Regency is an unincorporated community in Mills County, located in the U.S. state of Texas. According to the Handbook of Texas, the community had a population of 25 in 2000.

History
Regency was originally named Hanna Valley and Hannaville for the local Hanna family. David Hanna and his slaves were among the first settlers here in 1854 until his four brothers and his dad, Jesse, followed suit that next year. They drove horses and cattle. The female members of the Hanna family convinced the male members to stay in the area because of the songbirds.
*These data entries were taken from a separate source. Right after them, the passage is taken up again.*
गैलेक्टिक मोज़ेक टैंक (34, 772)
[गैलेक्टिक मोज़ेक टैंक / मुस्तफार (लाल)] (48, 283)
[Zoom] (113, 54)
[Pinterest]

They built the first house in 1856. The Comanche invaded the community in 1862 until the threat of Indian raids disappeared by the next decade, but it only caused more crime among vigilante groups and fought cattle rustling since there were no nearby courthouses. They became criminal mobs terrorizing San Saba County and other surrounding areas until the Texas Rangers came in 1896. Captain William J. McDonald came in May of 1897. The community's first store was built in 1871. A post office was established in 1876 and remained in operation until the early 1930s, with Jim Hanna serving as the postmaster. It experienced a two-year interruption. Mail was then routed from Mullin. The community had a population of 50 in 1884. There was another place called Hanna Valley in Texas, so postal authorities accepted the name Regency. The population remained at 50 in 1890 and had a gristmill and a cotton gin. Five years later, the population jumped to 200 and had a church, a general store, a flour mill and gin, a physician, and a constable. The population plunged to 40 from 1920 to 1940 and had less than a dozen scattered houses in 1936. The store closed in 1971. The population went down to 20 from 1990 through 2000.

Regency is home to the Regency Bridge, a suspension bridge traveling over the Colorado River between Mills and San Saba counties. It is listed on the National Register of Historic Places.

Geography
Regency is located on the Colorado River,  southwest of Goldthwaite in southwestern Mills County.

Education
Today, the community is served by the Mullin Independent School District.